Document excerpt
Urban Planning at Scale

Differing urban scales have very different needs and realities around infrastructure, roles, social interaction design patterns and models that work or are needed. The small hamlet is often a focus, but the hamlet and its rather simple elements starts to become a limited model from which to view things with just a few hundred people. In cities this starts breaking at the one to two block boundaries. The village stage of growth and density, which kicks in with a few hundred people up to a the low thousands is often a good model to consider as a starting place (when considering social scaling for organizations the few hundred bounds hold up, if people are all in one location, but as soon as one or more additional locations are introduced the model looks a lot like the next step up to village with the complications that are introduced with the non-unified culture, multiple experiences and needs.

Urban Planning at Village Scale: Santana Row

Jumping in to the village perspective on social scaling, a good neat and clean view is that of Santana Row in San Jose, California. Santana Row is a 3 by 5 block grid of new urbanism mixed use and walkable planning (one of many of efforts by Federated Realty). It is a highly designed community that is an oasis or aberrant outlier in the whole of San Jose city, depending on one’s perspective. As stated by Gordon Ross' wife, “it is a great place to walk around if you drive there”.

Santana Row heavily proscribed design of space and use focusses the ground floors of the 3 to 5 story building to stores and restaurants and the upper floors for office and living space. It could be viewed as quasi-self supporting (lacking industrial and agricultural elements) for the roughly 1,000 people who live/work there. This village has a strong central management that proscribes use, design, and development of what happens in the bounds of the 3 by 5 grid bounds. It is not designed for emergence other than varying occupants of the spaces, which can be somewhat flexible, but it is largely held with in the already defined bounds.

As more natural social environs can grow, morph, and be emergent at, within, and beyond its initial bounds this planned village is less emergent and flexible. Use is constrained, for good or bad, by the heavily designed space. It is a social space that has set infrastructure, use, and size constraints that keep the development functioning with the same of similar vibe and experience across time.

Urban Planning at City Scale: San Francisco

If we take a quick drive up North of San Jose to San Francisco we can see social at a very different scale. San Francisco is home to 750 to 800 Santana Row by size and population. The map of San Francisco neighborhoods
C747bc65a85b7a2994df13f9fd2608bd (found at Justinsomina site) allows for some comparison with Santana Row. But, in a city the bounds between neighborhoods and sub-neighborhoods are drastically emergent and flexible over time. Even neighborhoods change drastically over time, just as the Hayes Valley neighborhood (a sub-neighborhood of the Haight) did after the 1989 earthquake and particularly after the freeway that bisected the neighborhood came down.

What this exercise asks
a: From the urban planning passage, list every use it assigns to the floors of Santana Row's buildings.
b: According to the urban planning passage, about how many people live or work at Santana Row?
c: Reproduce the urban planning passage from "As more natural" up to and including "experience across time.".

Provided data
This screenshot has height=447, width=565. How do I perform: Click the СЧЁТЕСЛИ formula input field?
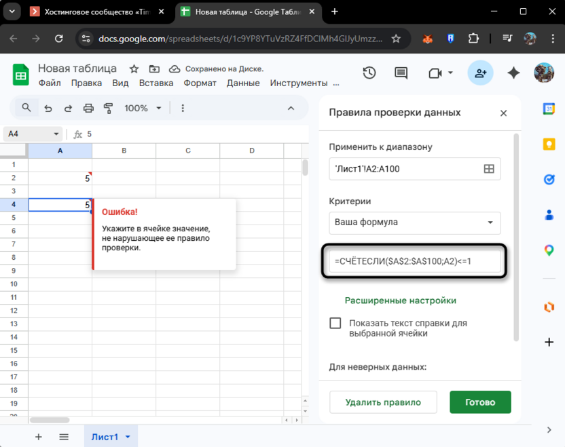[x=414, y=261]
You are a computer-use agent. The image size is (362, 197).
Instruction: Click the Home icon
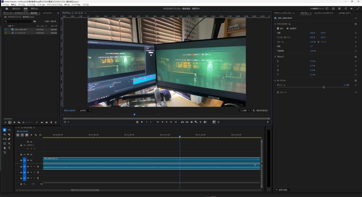(6, 8)
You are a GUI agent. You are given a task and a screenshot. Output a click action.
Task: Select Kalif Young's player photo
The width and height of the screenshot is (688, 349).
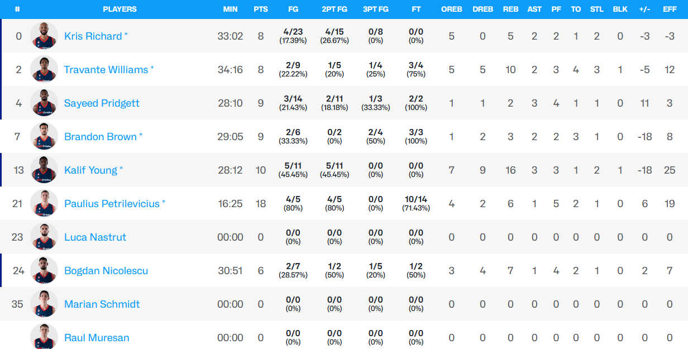tap(44, 170)
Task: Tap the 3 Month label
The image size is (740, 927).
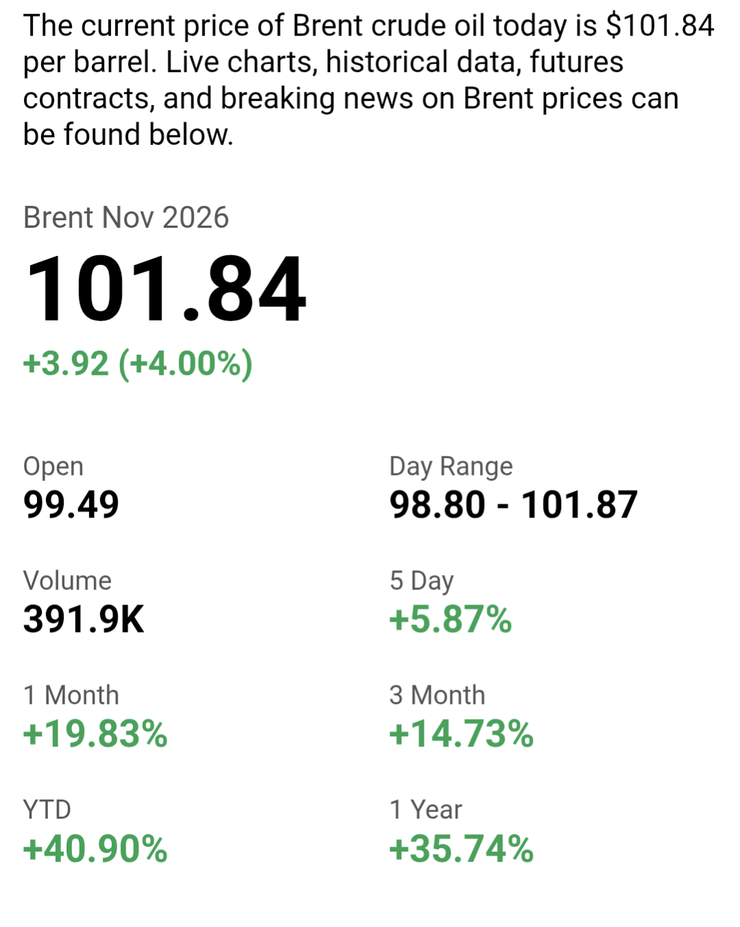Action: tap(438, 695)
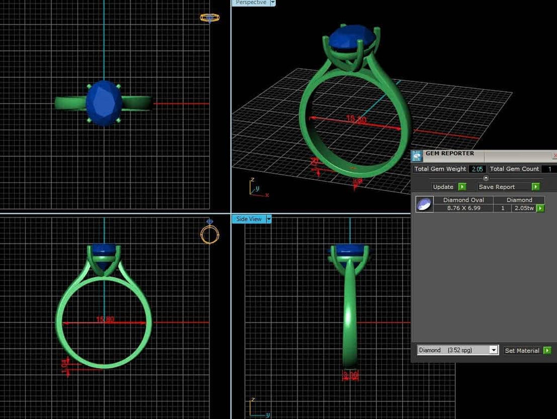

Solutions to the tasks
a:
- Stores (ground floors)
- Restaurants (ground floors)
- Office space (upper floors)
- Living space (upper floors)

b: Roughly 1,000 people.

c:
As more natural social environs can grow, morph, and be emergent at, within, and beyond its initial bounds this planned village is less emergent and flexible. Use is constrained, for good or bad, by the heavily designed space. It is a social space that has set infrastructure, use, and size constraints that keep the development functioning with the same of similar vibe and experience across time.